Dr. Liisa K. Selin received her B.Sc. degree (Biology and Psychology) in 1974 and M.D. degree in 1979, both from Dalhousie University, Halifax, Nova Scotia. She is Board Certified in Internal Medicine (1984, in Canada ), with fellowship training in infectious diseases. She also completed her PhD training in microbiology and immunology at the University of Manitoba, Winnipeg, Manitoba (Canada) in 1993 followed by 2 years of postdoctoral training at the University of Massachusetts Medical School, Worcester, MA. She joined the faculty in the Dept. of Pathology at the University of Massachusetts Medical School as an Instructor in 1994 and was promoted to her present position as Associate Professor in 2001. Dr. Selin has studied the role of T cells in response to viral infections; specifically, initially identifying and focusing on the phenomenon of heterologous immunity, whereby memory T cell responses to pathogens can influence the outcome to subsequent infection with unrelated pathogens. The effects of heterologous immunity are now known, at least in part, to be mediated by cross-reactive T cell responses and mediate both protective effects, immune enhancement and can induce immunopathology. In the past decade she has published and spoken on numerous aspects of the heterologous immunity and CD8 T cell cross-reactivity.

Liisa_Selin

Mechanisms of viral immunology: heterologous immunity and CD8 T cell crossreactivity during viral infections.

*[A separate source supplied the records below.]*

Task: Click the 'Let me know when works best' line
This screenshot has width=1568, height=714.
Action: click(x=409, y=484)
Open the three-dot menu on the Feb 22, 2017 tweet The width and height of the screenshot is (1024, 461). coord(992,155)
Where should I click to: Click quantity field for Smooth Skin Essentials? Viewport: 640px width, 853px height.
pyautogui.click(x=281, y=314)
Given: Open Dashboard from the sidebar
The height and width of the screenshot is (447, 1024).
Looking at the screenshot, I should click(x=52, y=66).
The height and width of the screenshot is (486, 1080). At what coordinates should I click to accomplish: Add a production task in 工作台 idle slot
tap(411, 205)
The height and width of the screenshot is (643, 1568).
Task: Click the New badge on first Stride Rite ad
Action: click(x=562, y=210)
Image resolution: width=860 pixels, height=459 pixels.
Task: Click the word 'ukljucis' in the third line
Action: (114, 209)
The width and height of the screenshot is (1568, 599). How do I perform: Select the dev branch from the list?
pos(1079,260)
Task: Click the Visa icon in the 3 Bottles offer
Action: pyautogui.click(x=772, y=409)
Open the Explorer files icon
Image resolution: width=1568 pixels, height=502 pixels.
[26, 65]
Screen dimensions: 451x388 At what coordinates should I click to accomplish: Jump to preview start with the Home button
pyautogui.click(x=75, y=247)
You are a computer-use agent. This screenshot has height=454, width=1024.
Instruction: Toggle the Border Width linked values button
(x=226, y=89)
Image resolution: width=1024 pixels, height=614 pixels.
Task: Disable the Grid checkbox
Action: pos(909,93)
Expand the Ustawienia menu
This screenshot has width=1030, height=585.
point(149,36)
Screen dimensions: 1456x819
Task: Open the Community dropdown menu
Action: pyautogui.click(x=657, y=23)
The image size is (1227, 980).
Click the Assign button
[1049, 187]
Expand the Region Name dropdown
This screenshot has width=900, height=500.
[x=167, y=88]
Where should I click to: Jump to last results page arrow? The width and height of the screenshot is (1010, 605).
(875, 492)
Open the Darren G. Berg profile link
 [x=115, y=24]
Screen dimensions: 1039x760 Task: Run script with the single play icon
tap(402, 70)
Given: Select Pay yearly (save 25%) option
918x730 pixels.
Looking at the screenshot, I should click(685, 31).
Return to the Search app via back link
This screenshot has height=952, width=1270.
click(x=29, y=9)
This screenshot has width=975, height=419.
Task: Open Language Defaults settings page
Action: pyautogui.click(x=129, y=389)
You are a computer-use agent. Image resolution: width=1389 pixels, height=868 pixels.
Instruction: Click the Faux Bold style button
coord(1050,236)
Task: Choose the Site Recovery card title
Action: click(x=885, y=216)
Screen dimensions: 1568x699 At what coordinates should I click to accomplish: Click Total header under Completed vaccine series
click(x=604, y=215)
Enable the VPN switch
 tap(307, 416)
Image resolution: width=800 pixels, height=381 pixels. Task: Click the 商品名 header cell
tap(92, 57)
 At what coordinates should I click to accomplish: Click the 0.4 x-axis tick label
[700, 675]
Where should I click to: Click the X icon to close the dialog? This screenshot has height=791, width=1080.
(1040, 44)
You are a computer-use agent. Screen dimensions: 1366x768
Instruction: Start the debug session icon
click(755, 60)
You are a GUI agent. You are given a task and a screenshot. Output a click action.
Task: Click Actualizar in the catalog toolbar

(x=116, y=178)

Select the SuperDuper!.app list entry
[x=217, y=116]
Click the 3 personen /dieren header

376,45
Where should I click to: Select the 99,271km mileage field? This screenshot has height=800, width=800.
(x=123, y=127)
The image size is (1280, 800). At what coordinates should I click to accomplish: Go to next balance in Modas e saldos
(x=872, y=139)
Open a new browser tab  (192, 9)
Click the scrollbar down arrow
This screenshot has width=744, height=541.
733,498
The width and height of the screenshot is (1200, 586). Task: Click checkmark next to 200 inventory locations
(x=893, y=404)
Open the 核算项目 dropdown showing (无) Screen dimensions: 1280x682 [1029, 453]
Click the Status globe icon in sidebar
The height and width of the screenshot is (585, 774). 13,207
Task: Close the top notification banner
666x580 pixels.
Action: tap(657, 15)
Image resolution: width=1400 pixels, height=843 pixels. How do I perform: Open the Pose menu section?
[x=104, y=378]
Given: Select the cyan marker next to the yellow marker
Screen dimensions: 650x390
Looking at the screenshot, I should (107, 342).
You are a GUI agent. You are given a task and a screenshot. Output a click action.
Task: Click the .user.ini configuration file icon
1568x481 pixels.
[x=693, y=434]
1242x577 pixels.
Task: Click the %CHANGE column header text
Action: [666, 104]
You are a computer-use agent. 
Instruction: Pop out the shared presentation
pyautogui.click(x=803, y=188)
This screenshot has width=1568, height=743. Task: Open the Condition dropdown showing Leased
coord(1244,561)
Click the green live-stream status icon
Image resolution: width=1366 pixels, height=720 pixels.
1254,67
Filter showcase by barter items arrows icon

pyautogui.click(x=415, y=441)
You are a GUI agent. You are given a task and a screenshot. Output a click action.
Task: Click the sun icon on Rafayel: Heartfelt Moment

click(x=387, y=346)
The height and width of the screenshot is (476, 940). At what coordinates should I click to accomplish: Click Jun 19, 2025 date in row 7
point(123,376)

A comprehensive understanding of the mechanisms associated with the generation and modulation of immunological T cell memory will lead to a better understanding of how the immune system controls viral infections but also causes immune-mediated pathology. Our studies with viruses in murine systems have focused on virus-specific memory T cell populations, which demonstrate plasticity in antigen recognition and in their ability to accommodate new memory T cell populations. Memory T cells laid down as a consequence of one infection can influence protective immunity and immunopathology associated with a second unrelated virus. We have referred to this phenomenon as T cell-dependent heterologous immunity and immunopathology. The focus of our work is to develop a better understanding of the mechanisms associated with the induction of heterologous immunity, specifically the role cross-reactive memory T cell responses and cytokines play in decreasing or augmenting viral replication and altering immunopathology. We have identified a matrix of cross-reactive epitopes between viruses, and developed both systemic and respiratory infection model systems. We use several virus systems, but focus on lymphocytic chorimeningitis (LCMV) and Pichinde (PV) viruses, distantly related arenaviruses whose T cell responses are well defined, and on the poxvirus vaccinia (VV), which is used as a vaccine for smallpox and as a recombinant vaccine and vector for many antigens.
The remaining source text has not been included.